Activity:
Show every line from the data below that includes "chevron".

### Given entries

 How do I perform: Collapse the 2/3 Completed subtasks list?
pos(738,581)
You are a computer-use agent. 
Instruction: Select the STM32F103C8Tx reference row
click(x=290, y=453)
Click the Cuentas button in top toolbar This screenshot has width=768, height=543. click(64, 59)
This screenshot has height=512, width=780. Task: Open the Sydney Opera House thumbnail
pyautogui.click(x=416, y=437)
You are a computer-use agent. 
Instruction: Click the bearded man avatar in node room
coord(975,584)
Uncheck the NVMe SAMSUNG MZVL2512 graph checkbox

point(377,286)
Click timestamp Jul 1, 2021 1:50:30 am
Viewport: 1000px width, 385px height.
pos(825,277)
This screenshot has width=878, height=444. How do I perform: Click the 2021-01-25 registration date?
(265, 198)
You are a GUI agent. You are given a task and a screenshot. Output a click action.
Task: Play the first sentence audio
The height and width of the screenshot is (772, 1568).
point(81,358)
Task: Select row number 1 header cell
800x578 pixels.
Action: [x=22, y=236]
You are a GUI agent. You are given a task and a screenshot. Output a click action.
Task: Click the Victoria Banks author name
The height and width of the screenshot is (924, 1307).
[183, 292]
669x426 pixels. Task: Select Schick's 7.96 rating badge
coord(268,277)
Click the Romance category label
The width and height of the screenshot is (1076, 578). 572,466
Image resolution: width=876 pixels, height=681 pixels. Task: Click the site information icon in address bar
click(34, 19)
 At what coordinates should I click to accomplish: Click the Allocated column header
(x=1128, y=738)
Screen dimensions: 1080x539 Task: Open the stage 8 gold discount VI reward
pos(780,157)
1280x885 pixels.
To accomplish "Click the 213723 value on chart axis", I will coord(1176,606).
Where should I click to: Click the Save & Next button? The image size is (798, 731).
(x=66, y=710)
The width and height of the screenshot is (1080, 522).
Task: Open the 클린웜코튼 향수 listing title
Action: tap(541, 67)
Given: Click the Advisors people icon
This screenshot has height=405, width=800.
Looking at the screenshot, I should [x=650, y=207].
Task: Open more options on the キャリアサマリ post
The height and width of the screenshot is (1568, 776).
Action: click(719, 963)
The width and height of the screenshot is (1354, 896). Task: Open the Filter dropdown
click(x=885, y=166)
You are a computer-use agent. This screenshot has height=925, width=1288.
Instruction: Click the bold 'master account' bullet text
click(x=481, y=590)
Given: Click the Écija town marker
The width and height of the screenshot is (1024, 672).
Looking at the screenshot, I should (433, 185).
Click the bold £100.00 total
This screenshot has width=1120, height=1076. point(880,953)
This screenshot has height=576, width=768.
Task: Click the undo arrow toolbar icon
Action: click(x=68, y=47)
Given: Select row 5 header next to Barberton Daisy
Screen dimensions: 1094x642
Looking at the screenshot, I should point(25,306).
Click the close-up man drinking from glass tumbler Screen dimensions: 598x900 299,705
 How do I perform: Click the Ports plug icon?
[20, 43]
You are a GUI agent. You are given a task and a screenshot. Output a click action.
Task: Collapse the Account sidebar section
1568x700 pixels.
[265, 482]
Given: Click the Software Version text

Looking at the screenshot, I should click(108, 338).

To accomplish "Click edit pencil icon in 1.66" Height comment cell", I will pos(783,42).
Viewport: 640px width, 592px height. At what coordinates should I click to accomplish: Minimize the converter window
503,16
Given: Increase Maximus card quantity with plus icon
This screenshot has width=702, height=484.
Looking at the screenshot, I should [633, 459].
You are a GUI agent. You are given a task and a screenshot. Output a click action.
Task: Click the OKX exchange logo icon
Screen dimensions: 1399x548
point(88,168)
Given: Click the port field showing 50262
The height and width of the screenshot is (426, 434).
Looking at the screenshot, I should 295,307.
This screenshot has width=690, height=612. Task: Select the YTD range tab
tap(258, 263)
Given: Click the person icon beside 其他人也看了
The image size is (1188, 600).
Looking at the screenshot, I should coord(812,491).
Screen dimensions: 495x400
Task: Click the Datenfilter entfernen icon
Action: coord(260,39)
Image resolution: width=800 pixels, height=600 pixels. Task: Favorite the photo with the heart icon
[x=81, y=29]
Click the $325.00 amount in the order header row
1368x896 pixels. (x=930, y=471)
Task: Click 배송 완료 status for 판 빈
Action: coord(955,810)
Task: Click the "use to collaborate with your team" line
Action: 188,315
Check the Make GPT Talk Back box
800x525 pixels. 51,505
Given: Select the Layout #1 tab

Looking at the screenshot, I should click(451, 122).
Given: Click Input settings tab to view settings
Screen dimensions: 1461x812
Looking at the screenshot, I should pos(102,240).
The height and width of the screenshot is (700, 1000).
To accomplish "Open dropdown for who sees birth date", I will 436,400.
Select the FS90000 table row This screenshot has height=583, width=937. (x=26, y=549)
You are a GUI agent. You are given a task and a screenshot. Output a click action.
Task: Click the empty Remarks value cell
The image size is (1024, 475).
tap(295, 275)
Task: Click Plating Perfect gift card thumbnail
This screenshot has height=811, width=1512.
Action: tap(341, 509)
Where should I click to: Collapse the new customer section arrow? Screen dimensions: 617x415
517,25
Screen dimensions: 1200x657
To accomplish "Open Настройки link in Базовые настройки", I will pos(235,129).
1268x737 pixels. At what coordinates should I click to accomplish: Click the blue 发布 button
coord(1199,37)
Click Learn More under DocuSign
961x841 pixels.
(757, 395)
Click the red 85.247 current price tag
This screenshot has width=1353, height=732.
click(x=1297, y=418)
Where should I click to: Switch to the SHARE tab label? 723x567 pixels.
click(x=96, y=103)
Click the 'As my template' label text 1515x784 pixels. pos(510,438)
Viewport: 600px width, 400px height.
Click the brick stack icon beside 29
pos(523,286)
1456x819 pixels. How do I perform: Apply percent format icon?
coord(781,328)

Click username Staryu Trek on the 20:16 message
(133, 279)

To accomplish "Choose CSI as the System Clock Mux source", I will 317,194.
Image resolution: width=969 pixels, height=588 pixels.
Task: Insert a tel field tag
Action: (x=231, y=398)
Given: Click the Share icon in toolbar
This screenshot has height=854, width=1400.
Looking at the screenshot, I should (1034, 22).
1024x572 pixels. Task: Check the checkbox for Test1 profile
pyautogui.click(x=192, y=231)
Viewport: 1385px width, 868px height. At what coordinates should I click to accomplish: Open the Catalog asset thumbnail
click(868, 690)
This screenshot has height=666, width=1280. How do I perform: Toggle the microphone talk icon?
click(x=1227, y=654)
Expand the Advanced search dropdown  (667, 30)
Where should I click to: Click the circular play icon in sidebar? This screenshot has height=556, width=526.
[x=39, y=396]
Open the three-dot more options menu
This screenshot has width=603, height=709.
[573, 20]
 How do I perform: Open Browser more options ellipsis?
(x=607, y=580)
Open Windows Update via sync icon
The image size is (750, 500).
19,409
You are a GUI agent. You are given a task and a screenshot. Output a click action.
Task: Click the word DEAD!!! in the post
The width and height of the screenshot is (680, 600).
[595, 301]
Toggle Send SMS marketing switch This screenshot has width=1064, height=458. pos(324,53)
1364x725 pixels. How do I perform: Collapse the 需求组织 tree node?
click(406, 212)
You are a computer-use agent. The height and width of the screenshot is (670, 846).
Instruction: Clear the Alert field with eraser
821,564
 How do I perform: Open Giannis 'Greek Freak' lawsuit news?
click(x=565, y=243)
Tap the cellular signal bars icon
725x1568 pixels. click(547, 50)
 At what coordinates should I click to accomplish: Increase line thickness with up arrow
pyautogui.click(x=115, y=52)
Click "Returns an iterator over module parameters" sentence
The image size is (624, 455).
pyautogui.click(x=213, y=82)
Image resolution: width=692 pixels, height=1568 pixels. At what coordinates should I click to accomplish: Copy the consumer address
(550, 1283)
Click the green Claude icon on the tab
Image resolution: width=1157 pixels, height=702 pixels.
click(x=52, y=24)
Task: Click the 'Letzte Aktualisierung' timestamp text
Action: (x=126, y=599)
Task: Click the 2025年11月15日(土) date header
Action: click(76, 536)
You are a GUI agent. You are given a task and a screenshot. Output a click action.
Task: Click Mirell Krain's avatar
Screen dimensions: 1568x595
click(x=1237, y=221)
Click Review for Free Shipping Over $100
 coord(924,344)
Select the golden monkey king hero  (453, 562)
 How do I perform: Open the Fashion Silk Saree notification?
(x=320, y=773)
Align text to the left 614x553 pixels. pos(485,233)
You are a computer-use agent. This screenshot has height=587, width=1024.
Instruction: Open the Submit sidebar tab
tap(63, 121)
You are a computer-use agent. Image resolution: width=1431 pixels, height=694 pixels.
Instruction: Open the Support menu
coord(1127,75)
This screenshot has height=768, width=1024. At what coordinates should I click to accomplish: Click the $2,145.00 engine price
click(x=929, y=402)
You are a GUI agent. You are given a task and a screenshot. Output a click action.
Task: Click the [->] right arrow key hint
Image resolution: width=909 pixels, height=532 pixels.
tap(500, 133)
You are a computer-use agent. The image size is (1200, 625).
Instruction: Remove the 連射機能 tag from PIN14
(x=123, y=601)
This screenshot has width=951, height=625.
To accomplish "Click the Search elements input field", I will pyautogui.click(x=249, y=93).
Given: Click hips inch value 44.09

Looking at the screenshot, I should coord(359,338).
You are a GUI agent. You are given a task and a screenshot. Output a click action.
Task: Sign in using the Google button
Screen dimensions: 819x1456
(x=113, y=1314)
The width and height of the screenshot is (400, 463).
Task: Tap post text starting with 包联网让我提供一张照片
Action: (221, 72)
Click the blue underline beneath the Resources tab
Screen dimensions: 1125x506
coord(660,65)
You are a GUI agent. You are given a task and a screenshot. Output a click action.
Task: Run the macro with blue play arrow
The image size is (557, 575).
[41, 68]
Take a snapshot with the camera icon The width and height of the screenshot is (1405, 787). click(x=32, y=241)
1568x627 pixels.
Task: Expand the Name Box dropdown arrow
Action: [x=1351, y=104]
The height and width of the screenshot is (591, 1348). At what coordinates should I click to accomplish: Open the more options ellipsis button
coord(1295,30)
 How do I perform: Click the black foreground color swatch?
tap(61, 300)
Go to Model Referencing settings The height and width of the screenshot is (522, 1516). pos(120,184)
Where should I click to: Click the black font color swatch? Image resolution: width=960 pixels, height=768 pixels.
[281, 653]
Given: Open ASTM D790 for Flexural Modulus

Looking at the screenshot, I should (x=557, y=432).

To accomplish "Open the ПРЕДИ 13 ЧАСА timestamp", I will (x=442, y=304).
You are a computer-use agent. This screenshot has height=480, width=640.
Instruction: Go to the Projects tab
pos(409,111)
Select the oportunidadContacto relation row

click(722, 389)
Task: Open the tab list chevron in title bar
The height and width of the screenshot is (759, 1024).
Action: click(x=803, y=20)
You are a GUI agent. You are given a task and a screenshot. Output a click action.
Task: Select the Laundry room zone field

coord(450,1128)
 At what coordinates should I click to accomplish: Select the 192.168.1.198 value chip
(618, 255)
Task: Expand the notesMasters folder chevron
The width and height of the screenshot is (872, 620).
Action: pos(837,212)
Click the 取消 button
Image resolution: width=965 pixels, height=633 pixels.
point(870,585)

######

Final answer:
Task: Open the tab list chevron in title bar
Task: Expand the notesMasters folder chevron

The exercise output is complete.